## Start

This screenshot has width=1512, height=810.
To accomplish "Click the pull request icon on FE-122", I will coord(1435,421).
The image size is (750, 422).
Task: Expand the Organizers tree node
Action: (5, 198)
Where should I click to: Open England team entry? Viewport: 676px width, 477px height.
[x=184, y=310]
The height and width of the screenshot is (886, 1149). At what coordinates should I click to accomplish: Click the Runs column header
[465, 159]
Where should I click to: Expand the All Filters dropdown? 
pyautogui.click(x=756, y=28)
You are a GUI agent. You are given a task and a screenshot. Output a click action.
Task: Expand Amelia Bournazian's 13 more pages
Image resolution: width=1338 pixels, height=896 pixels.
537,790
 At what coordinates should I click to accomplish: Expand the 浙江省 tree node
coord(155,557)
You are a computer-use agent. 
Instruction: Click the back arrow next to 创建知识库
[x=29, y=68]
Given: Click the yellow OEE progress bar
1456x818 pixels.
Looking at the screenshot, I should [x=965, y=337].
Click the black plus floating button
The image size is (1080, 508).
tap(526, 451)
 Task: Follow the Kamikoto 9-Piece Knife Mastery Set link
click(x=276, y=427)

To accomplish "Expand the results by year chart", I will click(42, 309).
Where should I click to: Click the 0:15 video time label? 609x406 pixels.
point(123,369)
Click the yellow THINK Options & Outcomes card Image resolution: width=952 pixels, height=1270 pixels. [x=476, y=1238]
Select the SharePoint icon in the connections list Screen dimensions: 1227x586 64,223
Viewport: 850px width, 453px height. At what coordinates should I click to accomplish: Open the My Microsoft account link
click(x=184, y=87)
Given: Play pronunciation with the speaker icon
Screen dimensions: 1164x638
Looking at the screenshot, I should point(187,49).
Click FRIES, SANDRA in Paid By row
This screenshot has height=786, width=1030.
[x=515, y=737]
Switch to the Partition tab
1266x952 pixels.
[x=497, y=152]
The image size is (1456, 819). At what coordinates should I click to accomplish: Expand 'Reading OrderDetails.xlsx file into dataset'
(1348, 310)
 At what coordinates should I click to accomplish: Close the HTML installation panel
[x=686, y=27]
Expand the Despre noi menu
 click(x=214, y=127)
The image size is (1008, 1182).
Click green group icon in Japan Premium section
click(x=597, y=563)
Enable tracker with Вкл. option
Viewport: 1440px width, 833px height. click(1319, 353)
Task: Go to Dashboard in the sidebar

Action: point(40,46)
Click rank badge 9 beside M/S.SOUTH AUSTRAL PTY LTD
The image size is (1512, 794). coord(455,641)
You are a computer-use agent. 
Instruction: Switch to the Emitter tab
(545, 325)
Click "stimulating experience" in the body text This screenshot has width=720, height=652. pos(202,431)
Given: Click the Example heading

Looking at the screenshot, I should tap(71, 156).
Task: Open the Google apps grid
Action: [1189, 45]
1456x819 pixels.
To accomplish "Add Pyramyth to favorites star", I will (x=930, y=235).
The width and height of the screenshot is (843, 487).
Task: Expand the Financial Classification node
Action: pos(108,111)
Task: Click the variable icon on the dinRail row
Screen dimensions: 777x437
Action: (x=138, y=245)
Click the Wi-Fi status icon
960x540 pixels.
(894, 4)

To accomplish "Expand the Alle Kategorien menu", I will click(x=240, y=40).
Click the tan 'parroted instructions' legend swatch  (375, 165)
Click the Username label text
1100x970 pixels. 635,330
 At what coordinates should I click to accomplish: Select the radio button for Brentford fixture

## End

REQUIREMENT: Extract every line of the rows above, copying each one word for word.

TASK RESPONSE:
This screenshot has width=1512, height=810.
To accomplish "Click the pull request icon on FE-122", I will coord(1435,421).
The image size is (750, 422).
Task: Expand the Organizers tree node
Action: (5, 198)
Where should I click to: Open England team entry? Viewport: 676px width, 477px height.
[x=184, y=310]
The height and width of the screenshot is (886, 1149). At what coordinates should I click to accomplish: Click the Runs column header
[465, 159]
Where should I click to: Expand the All Filters dropdown? 
pyautogui.click(x=756, y=28)
You are a GUI agent. You are given a task and a screenshot. Output a click action.
Task: Expand Amelia Bournazian's 13 more pages
Image resolution: width=1338 pixels, height=896 pixels.
537,790
 At what coordinates should I click to accomplish: Expand the 浙江省 tree node
coord(155,557)
You are a computer-use agent. 
Instruction: Click the back arrow next to 创建知识库
[x=29, y=68]
Given: Click the yellow OEE progress bar
1456x818 pixels.
Looking at the screenshot, I should [x=965, y=337].
Click the black plus floating button
The image size is (1080, 508).
tap(526, 451)
 Task: Follow the Kamikoto 9-Piece Knife Mastery Set link
click(x=276, y=427)

To accomplish "Expand the results by year chart", I will click(42, 309).
Where should I click to: Click the 0:15 video time label? 609x406 pixels.
point(123,369)
Click the yellow THINK Options & Outcomes card Image resolution: width=952 pixels, height=1270 pixels. [x=476, y=1238]
Select the SharePoint icon in the connections list Screen dimensions: 1227x586 64,223
Viewport: 850px width, 453px height. At what coordinates should I click to accomplish: Open the My Microsoft account link
click(x=184, y=87)
Given: Play pronunciation with the speaker icon
Screen dimensions: 1164x638
Looking at the screenshot, I should point(187,49).
Click FRIES, SANDRA in Paid By row
This screenshot has height=786, width=1030.
[x=515, y=737]
Switch to the Partition tab
1266x952 pixels.
[x=497, y=152]
The image size is (1456, 819). At what coordinates should I click to accomplish: Expand 'Reading OrderDetails.xlsx file into dataset'
(1348, 310)
 At what coordinates should I click to accomplish: Close the HTML installation panel
[x=686, y=27]
Expand the Despre noi menu
 click(x=214, y=127)
The image size is (1008, 1182).
Click green group icon in Japan Premium section
click(x=597, y=563)
Enable tracker with Вкл. option
Viewport: 1440px width, 833px height. click(1319, 353)
Task: Go to Dashboard in the sidebar

Action: point(40,46)
Click rank badge 9 beside M/S.SOUTH AUSTRAL PTY LTD
The image size is (1512, 794). coord(455,641)
You are a computer-use agent. 
Instruction: Switch to the Emitter tab
(545, 325)
Click "stimulating experience" in the body text This screenshot has width=720, height=652. pos(202,431)
Given: Click the Example heading

Looking at the screenshot, I should tap(71, 156).
Task: Open the Google apps grid
Action: [1189, 45]
1456x819 pixels.
To accomplish "Add Pyramyth to favorites star", I will (x=930, y=235).
The width and height of the screenshot is (843, 487).
Task: Expand the Financial Classification node
Action: pos(108,111)
Task: Click the variable icon on the dinRail row
Screen dimensions: 777x437
Action: (x=138, y=245)
Click the Wi-Fi status icon
960x540 pixels.
(894, 4)

To accomplish "Expand the Alle Kategorien menu", I will click(x=240, y=40).
Click the tan 'parroted instructions' legend swatch  (375, 165)
Click the Username label text
1100x970 pixels. 635,330
 At what coordinates should I click to accomplish: Select the radio button for Brentford fixture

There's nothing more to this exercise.